Não obstante as limitações de informação, existe evidência de que a despesa por pagar dos municípios terá aumentado em 2023, seja ao nível dos passivos não financeiros (1,1%), seja das contas por pagar e dos pagamentos em atraso. Esta evolução infletiu o sentido de decréscimo observado em 2022. Esta situação decorre, em larga medida, da evolução desfavorável de um reduzido número de municípios. Esta evolução acaba por ter paralelo na evolução da média do prazo médio de pagamentos (PMP) dos municípios, que se agravou, ainda que em apenas um dia, para 23 dias, não obstante a indisponibilidade de dados para 34 dos 308 municípios, o que pode enviesar esta comparação.
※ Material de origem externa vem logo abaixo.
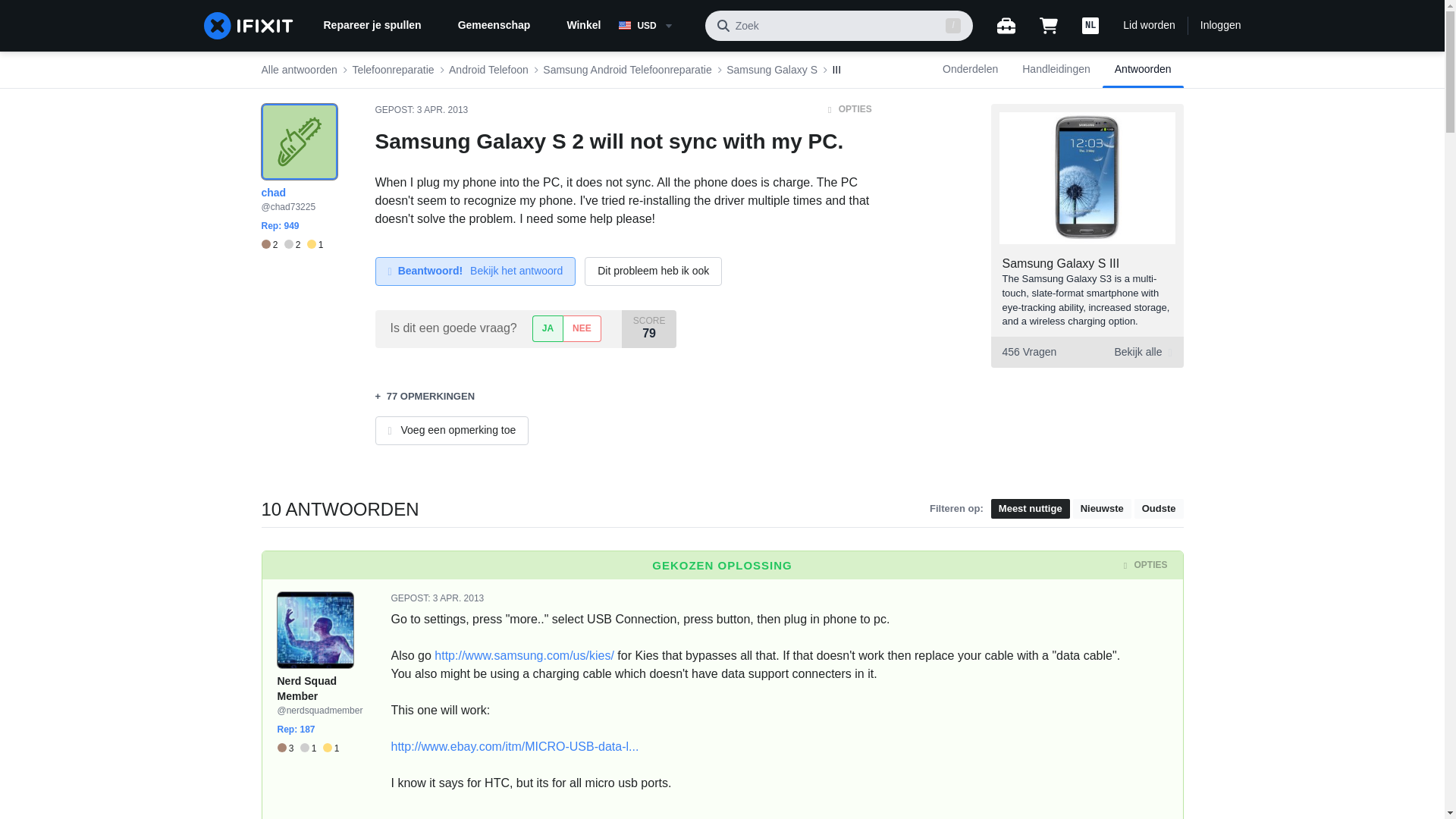
Samsung Galaxy S (771, 69)
Wed, 03 Apr 2013 09:36:23 -0700 (457, 597)
Wed, 03 Apr 2013 04:53:11 -0700 (441, 109)
Telefoonreparatie (392, 69)
2 Brons badges (271, 245)
1 Goud badges (315, 245)
2 2 1 (291, 245)
Alle antwoorden (298, 69)
3 Brons badges (288, 748)
Android Telefoon (488, 69)
Samsung Galaxy S III (1061, 263)
Onderdelen (970, 69)
1 Goud badges (331, 748)
GEPOST: 3 APR. 2013 (420, 109)
Lid worden (1148, 25)
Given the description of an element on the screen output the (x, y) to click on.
A dívida total dos municípios considerada para efeitos do limite legal terá diminuído ligeiramente em 2023, sem prejuízo de algumas situações individuais em que se verificou um agravamento. A dívida total municipal de 302 dos 308 municípios – dívida financeira e não financeira – considerada para efeitos do limite legal reduziu-se em 21 M€, de 3570 M€ para 3549 M€. Com base apenas neste indicador, pelo menos doze dos 302 municípios estavam acima do limite da dívida total em 31 de dezembro de 2023, ou seja, menos três do que no final de 2022. Esta evolução traduz o decréscimo de dívida observado em 191 municípios (redução de 266 M€) que mais do que compensou o aumento reportado pelas restantes 111 autarquias (245 M€).
Contudo, em 2023, e caso fossem tidos em conta todos os passivos municipais, não se teria observado qualquer redução de dívida no ano. Isto é, se fossem incluídas as dívidas que o legislador entendeu excecionar, ter-se-ia registado um ligeiro aumento de 4 M€. Para esta situação concorreu o aumento da dívida legalmente excecionada em 38 M€, destacando-se em 2023 a dívida relativa a empréstimos, decorrente da celebração de contratos pelos municípios de Lisboa, Loures e Oeiras no âmbito da Jornada Mundial da Juventude.
Sendo a realidade municipal marcada pela heterogeneidade de situações, uma análise ao nível mais desagregado evidencia dificuldades financeiras em alguns municípios, algumas de forma continuada, que deverão continuar a ser acompanhadas. O aumento das dificuldades financeiras em 2023 levou mesmo a que dois destes municípios, Alfândega da Fé e Freixo de Espada à Cinta, recorressem à assistência financeira do Fundo de Apoio Municipal (FAM) no início de 2024. Uma eventual revisão da lei das finanças locais deverá ser concomitante com a revisão do enquadramento dos mecanismos de recuperação financeira.
Reitera-se, por último, que para a transparência da evolução orçamental e financeira no subsector é essencial que os municípios com informação em falta (e restantes autarquias locais e entidades) a prestem nos termos legalmente previstos e de forma tempestiva, em particular à DGAL. No mesmo sentido contribui o cumprimento do dever de publicidade dos documentos de prestação de contas e outra informação económica e financeira nos respetivos sites institucionais.